Economisti... dovete studiare meglio le sottrazioni.
*
Ritorna anche quest'anno il Buy nothing day, la giornata del non acquisto.
Il 29 novembre 2002 e' la Giornata mondiale del non acquisto, promossa in
Italia dalla rivista "Terre di Mezzo" - www.terre.it/bnd/
Vi invitiamo a una moratoria di 24 ore sugli acquisti. Per un giorno non
comprate nulla. Un gesto importante per sfuggire all'imperativo del
consumismo e riappropriarsi di una fetta di tempo passata a fare shopping.
* Che cos'e' la giornata del non acquisto
Una giornata dedicata a tutto tranne che alle compere, per rendere concreto
il dissenso verso il consumismo e la pressione che esercita su tutti gli
aspetti della nostra vita. 24 ore per buttare fuori dal nostro stile di vita
l'immagine della famiglia felice al sapore del "Mulino bianco", le raccolte
punti che soddisfano l'immaginario piu' che i bisogni delle casalinghe, i
piccoli mostri dei cartoni animati che ipnotizzano le fantasie dei piccoli e
svuotano i portafogli degli adulti. La giornata del non acquisto e' un
invito alla sobrieta' e a ripensare alla solidarieta' e alla gratuita' quali
componenti attive di un'economia sostenibile.
* Perche' la giornata del non acquisto
Una piccola idea con grandi implicazioni. Vorremmo che ognuno trovasse le
sue ragioni per concedersi una giornata di austerita' dal consumismo. Il
"Buy nothing day" commemora le vittime delle politiche orientate alla
massimizzazione dei consumi: dalle popolazioni del Sud del mondo deboli di
fronte alla globalizzazione dei mercati, all'ambiente deturpato da rifiuti e
inquinamento, alla colonizzazione dell'immaginario a opera di pubblicitari
che propongono modelli di vita irrealizzabili per la maggior parte della
popolazione del mondo. La giornata del non acquisto e' un invito a
"demarkettizzare" la nostra vita.

-- Compito 1 --
Per favore, ricopia parola per parola le righe dei record dalla riga che contiene "Open the hamburger" fino alla riga che contiene "pos(345,152)", comprese entrambe.
-- Compito 2 --
Continua il testo sulla Giornata del non acquisto partendo dopo la sua ultima frase.

(Dati su elementi e posizioni nel testo)
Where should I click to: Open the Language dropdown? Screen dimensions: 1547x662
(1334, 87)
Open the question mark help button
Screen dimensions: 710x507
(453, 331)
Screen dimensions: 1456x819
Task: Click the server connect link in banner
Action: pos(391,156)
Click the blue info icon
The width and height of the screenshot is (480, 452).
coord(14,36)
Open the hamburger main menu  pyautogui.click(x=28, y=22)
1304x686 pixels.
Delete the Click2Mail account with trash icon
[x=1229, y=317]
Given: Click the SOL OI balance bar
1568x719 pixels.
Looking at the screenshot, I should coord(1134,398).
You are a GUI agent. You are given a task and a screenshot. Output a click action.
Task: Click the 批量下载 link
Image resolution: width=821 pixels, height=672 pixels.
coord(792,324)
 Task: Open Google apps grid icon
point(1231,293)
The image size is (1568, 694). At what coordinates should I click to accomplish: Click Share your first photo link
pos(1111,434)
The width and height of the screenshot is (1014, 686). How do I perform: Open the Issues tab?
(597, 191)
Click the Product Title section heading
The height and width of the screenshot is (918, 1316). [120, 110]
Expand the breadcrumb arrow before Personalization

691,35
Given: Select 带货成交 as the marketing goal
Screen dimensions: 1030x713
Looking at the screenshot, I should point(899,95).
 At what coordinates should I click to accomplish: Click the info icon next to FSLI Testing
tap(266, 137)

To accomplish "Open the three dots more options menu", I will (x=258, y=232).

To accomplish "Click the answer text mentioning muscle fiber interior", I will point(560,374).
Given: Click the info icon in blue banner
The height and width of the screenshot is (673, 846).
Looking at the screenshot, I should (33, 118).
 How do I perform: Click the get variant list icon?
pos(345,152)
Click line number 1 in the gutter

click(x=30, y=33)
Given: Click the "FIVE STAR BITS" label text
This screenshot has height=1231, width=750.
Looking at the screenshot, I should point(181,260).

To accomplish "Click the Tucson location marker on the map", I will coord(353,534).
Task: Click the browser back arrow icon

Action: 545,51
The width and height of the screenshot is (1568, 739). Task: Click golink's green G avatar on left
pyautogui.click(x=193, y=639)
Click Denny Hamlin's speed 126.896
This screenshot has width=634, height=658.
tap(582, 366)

-- Risultato 1 --
Open the hamburger main menu  pyautogui.click(x=28, y=22)
1304x686 pixels.
Delete the Click2Mail account with trash icon
[x=1229, y=317]
Given: Click the SOL OI balance bar
1568x719 pixels.
Looking at the screenshot, I should coord(1134,398).
You are a GUI agent. You are given a task and a screenshot. Output a click action.
Task: Click the 批量下载 link
Image resolution: width=821 pixels, height=672 pixels.
coord(792,324)
 Task: Open Google apps grid icon
point(1231,293)
The image size is (1568, 694). At what coordinates should I click to accomplish: Click Share your first photo link
pos(1111,434)
The width and height of the screenshot is (1014, 686). How do I perform: Open the Issues tab?
(597, 191)
Click the Product Title section heading
The height and width of the screenshot is (918, 1316). [120, 110]
Expand the breadcrumb arrow before Personalization

691,35
Given: Select 带货成交 as the marketing goal
Screen dimensions: 1030x713
Looking at the screenshot, I should point(899,95).
 At what coordinates should I click to accomplish: Click the info icon next to FSLI Testing
tap(266, 137)

To accomplish "Open the three dots more options menu", I will (x=258, y=232).

To accomplish "Click the answer text mentioning muscle fiber interior", I will point(560,374).
Given: Click the info icon in blue banner
The height and width of the screenshot is (673, 846).
Looking at the screenshot, I should (33, 118).
 How do I perform: Click the get variant list icon?
pos(345,152)

-- Risultato 2 --
* A chi e' rivolto il messaggio
A tutti coloro che condividono l'antipatia per l'invadenza del consumismo.
Agli aderenti alle associazioni ambientaliste, terzomondiste, di
consumatori, alle organizzazioni non governative. Ai media. A tutti i
comitati che hanno lanciato una campagna di boicottaggio all'acquisto di
qualsiasi prodotto o azienda perche' la giornata del 29 novembre possa
ricordare tutte le malefatte delle multinazionali, spesso passate sotto
silenzio.
* Che cosa si puo' fare per aderire
Far circolare il messaggio, scaricare dal sito di "Terre di mezzo" la
locandina e i poster da stampare e affiggere in ufficio e ovunque possa
essere letta dal maggior numero di persone, manifestare il proprio dissenso
organizzando rappresentazioni di teatro di strada, scaricare il codice del
banner dal sito di "Terre di mezzo" per attivarlo sul proprio sito web,
spiegare nell'apposito spazio offerto nel sito di "Terre di mezzo" le
proprie ragioni (l'intento e' di redigere un manifesto della giornata del
non acquisto condiviso dalla piu' ampia base possibile).

6. INIZIATIVE. BILANCI DI GIUSTIZIA: PER UN'ECONOMIA PIU' LEGGERA
[Tramite l'ottima amica e prestigiosa giornalista Yukari Saito (per
contatti: yukaris@tiscalinet.it) riceviamo e volentieri diffondiamo questo
appello promosso dal gruppo di Bologna di "Bilanci di giustizia"]
Domenica primo dicembre 2002 : Giornata del Non Acquisto.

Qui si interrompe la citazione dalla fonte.